# Has anyone bought anything from (...) in Canada?



## rehan100 (Mar 17, 2015)

.


----------



## Naderino (Mar 17, 2015)

As a Canadian, I have always ordered from Modchipcentral, but a recent experience with them has made me never want to deal with them again. They honestly don't care about their clients regardless of their policies.

I have bought over $500 worth of products in the past ( a combination of purchases as a guest user and a registered one.)
Given the fact that the Canadian Dollar value is dropping, it is hard to get flashcarts at decent prices (especially GW and SKY3DS)

What I found really cool about Modchipcentral is the fact that their main page states that you can avoid paying extra because of the CAD-US exchange rate by either sending an Interact e-mail transfer or pay using the Visa for Canadians option.

I decided to buy my flashcart using the Visa for Canadians payment method and to my surprise I was hit with a major charge... Around $90 USD to $115 CAD + taxes. ( Yeah I know... Canadian dollar value is pretty pathetic now :/ ) 

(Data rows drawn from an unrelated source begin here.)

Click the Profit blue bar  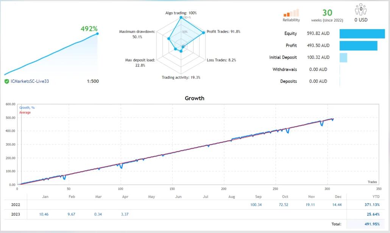[358, 45]
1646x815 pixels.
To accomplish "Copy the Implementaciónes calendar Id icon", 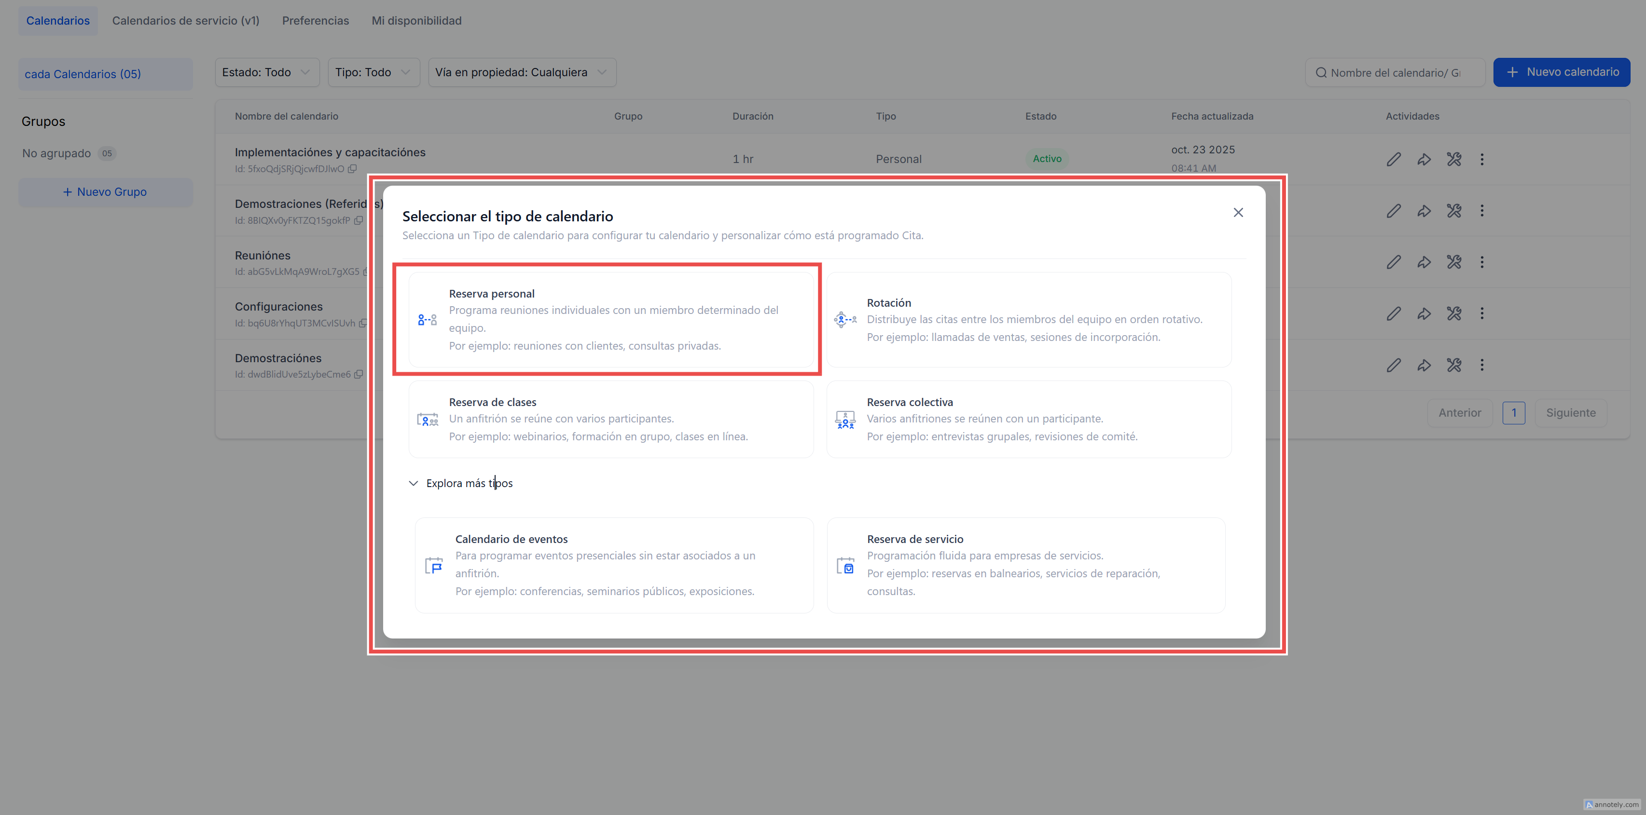I will [x=352, y=169].
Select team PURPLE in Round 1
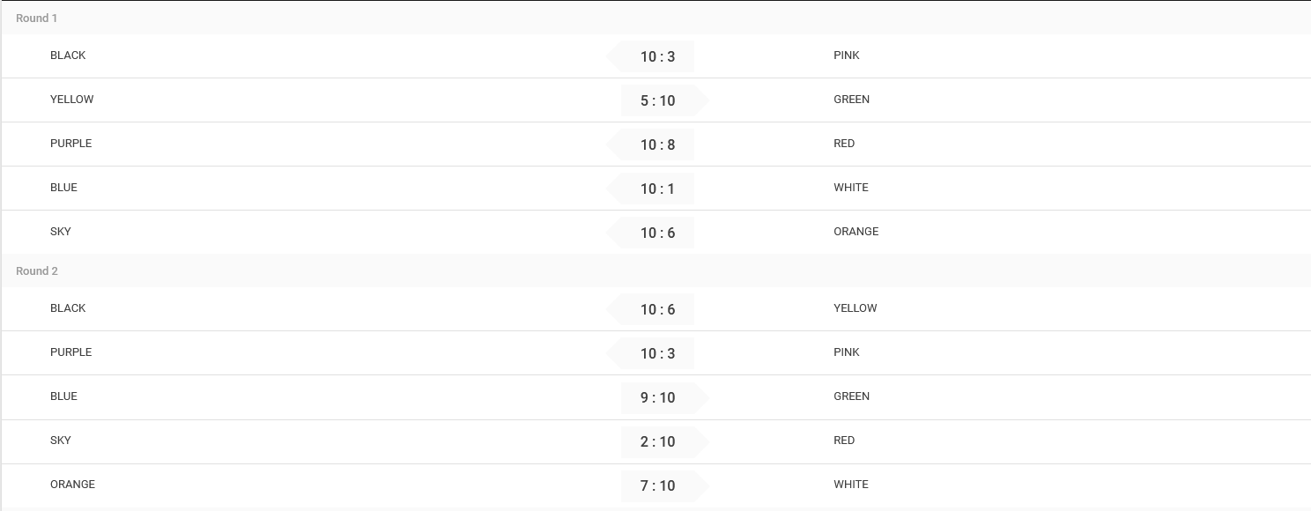Viewport: 1311px width, 511px height. pos(70,144)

I contacted them the following morning regarding this as what happened was totally not what was mentioned on their site. They replied telling me my Visa card is not eligible for that type of payment. Had I known, I would have paid via Interact e-Transfer. I asked them if I could change my payment method, to which they replied a cancelation or refund would be required and that they would charge a 25% fee because of that. ( Which is understandable since they are a flashcart and modchip company).

However, it came down to principal in the end. I really wanted to see if they actually cared for their customers and my transaction. I really wanted them to compensate me in any way even if it was just a $10 refund, or anything else, which isn't asking for much considering the amount of money I gave them in the past, and the amount of money they make. I explained that to them as I was under the impression any Canadian Visa card would work because of the statement on their main page.

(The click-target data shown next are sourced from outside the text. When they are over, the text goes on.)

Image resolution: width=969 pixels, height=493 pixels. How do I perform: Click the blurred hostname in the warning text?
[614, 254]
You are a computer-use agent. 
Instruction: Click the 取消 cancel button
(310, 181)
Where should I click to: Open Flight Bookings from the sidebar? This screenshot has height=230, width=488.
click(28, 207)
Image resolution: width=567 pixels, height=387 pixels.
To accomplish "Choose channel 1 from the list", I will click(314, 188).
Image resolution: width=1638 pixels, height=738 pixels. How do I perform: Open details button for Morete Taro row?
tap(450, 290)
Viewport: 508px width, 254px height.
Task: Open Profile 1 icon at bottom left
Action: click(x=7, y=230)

I asked them to help me out since I obviously would have chosen the cheaper alternative and was not aware, but they replied coldly pretty much blaming everything on me. I then asked for a compensation to which they decided to ignore and never reply back. Their customer service is just terrible, and I was honestly turned off by their behavior. They could at least reply to me telling me no instead of ignoring me altogether, which is pretty unprofessional.

Anyway, I'm not one to usually complain, but I would not recommend them at all and will definitely not deal with them in the near future.


----------



## rehan100 (Mar 17, 2015)

.


----------



## Naderino (Mar 22, 2015)

Just a quick update.

They responded to me today and offered me a $20 coupon code. I must say although they delayed the response, they definitely fixed the severed ties I had with them. Needless to say, I think I will still make business with them. However, I will make sure to pay via Interac e-Transfer to avoid the exchange rate


----------



## rehan100 (Mar 22, 2015)

.


----------



## loco365 (Mar 22, 2015)

I usually order from eachmall, and have had lots of success with them, my orders tend to arrive within 2 to 3 weeks. Although, I have seen people here not have as much luck with them, I presume that they are hit and miss from time to time.


----------



## how_do_i_do_that (Mar 22, 2015)

If your looking for cheap, the farther away from your country the better. This pretty much means buying from a chinese vendor in most cases.


----------



## ModchipCentral (Mar 25, 2015)

Naderino said:


> As a Canadian, I have always ordered from Modchipcentral, but a recent experience with them has made me never want to deal with them again. They honestly don't care about their clients regardless of their policies.
> 
> I have bought over $500 worth of products in the past ( a combination of purchases as a guest user and a registered one.)
> Given the fact that the Canadian Dollar value is dropping, it is hard to get flashcarts at decent prices (especially GW and SKY3DS)
> ...


 

If you choose Visa for Debit/Pre-paid USA you will be billed in u.s dollars
if you choose Visa for Canadians or email money transfer you will be billed in C.A.D dollars.
Our markup is almost nothing after the exchange from U.S to C.A.D
You should be billed in u.s dollars for every payment but we are just eating the exchange
for C.A.D users. 
*WWW.MODCHIPCENTRAL.COM*


----------



## puss2puss (Mar 25, 2015)

i ordered from modchipcentral and it was pretty fast, took 2 or 3 days (with express shipping..)


----------